Last in a series.
WATERLOO, Iowa --- Divorces go down all sorts of ways. Hostile. Cordial. Mutual. Unexpected.
No matter the circumstances, when spouses part ways and children are involved, the transition gets decidedly more complicated. Even the most well-meaning moms and dads can miss how conflict and tension between adults can affect the youngest members of the family, according to Patty Nierling, a program coordinator with the Waterloo-based Family & Children's Council.
"A lot of the time you are just so caught up in the emotions of it all," Nierling said.
Through the Family & Children's Council, Nierling coordinates Living Apart Parenting Together, a free, six-week adult education course. The class helps divorcing and separating families make a smooth transition as they restructure households. Never-married parents who live apart also benefit.
Living Apart Parenting Together instructors teach parents to defuse conflict and develop a healthy relationship for the sake of the children.
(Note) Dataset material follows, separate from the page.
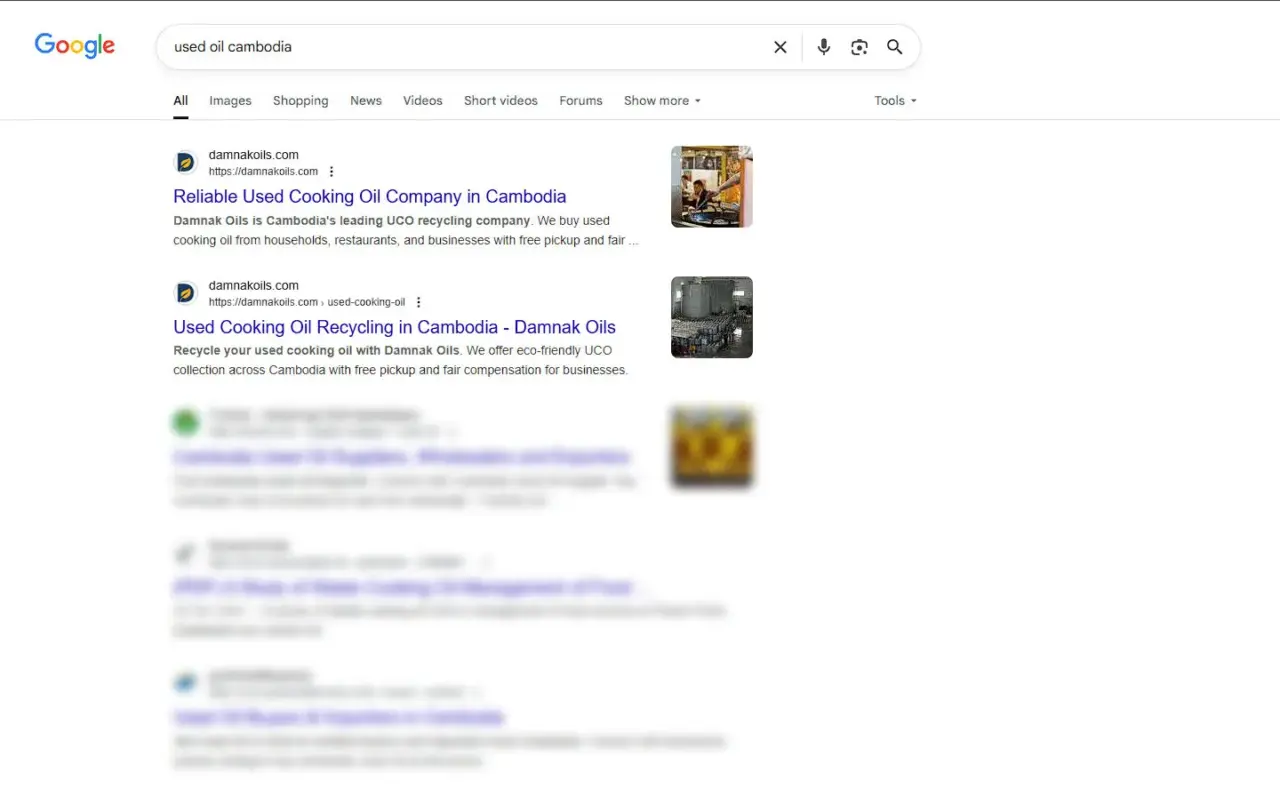Expand the Show more tabs dropdown
The width and height of the screenshot is (1280, 800).
(661, 100)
Instead of focusing on past issues, parents are encouraged to focus on current family needs and to develop a co-parenting plan, Nierling said.
Topics covered include communication, child discipline, setting boundaries, parenting styles, anger management and the process and stages of divorce or separation.
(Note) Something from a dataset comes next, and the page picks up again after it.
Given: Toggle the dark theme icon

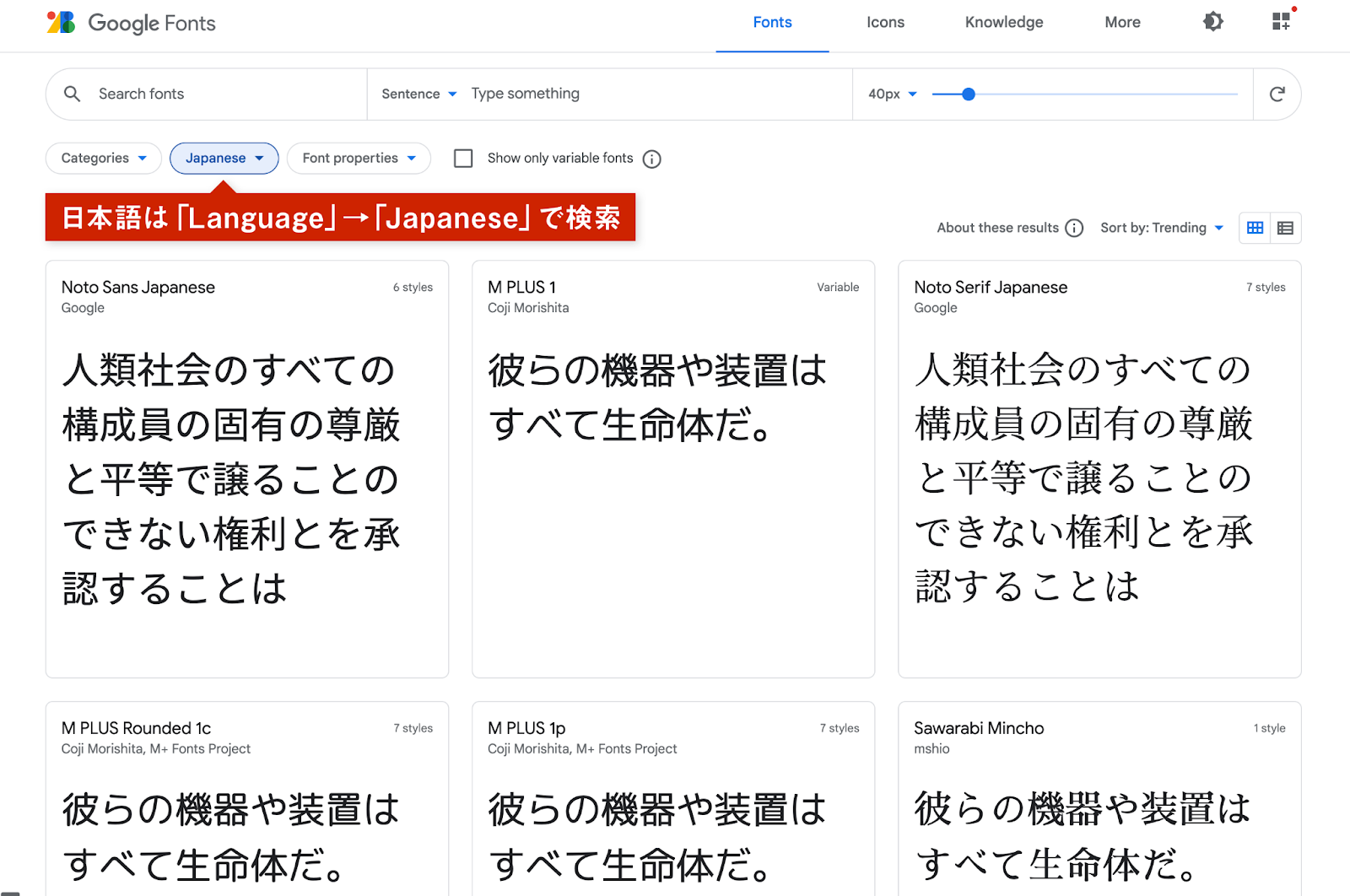Looking at the screenshot, I should [1212, 22].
Offered since 2006, instructors with Living Apart Parenting Together have served 158 parents and, indirectly, 266 children.
Over the years, the Family & Children's Council --- which works to strengthen families and reduce child abuse, according to the agency's mission statement --- has witnessed the devastating affect divorce is having on families, Nierling said.
The Living Apart program is just one response to that. According to course curriculum, unrelenting conflict is the most common reason children experience problems adjusting after a divorce or separation.
As a course coordinator, Nierling takes the position that the best parent is "both parents" and that everyone has something to learn.
"All it takes is the investment of time and willingness to try new skills," Nierling said.
Ideally, both parents would take the class at some point --- although rarely at the same time --- Nierling said even one person working toward change can make a positive difference.
Crystal Mullins, a mother of two young children who is going through a divorce, said the Living Apart course helped her gain more self-confidence to make decisions for her family.
"They helped me through so much," Nierling said.
She also appreciated the emotional support provided by a small-group environment, where participants could share their struggles and feelings in a neutral, non-judgemental environment.
"There's a lot of different people in there but we are all going through the same thing," Mullins said.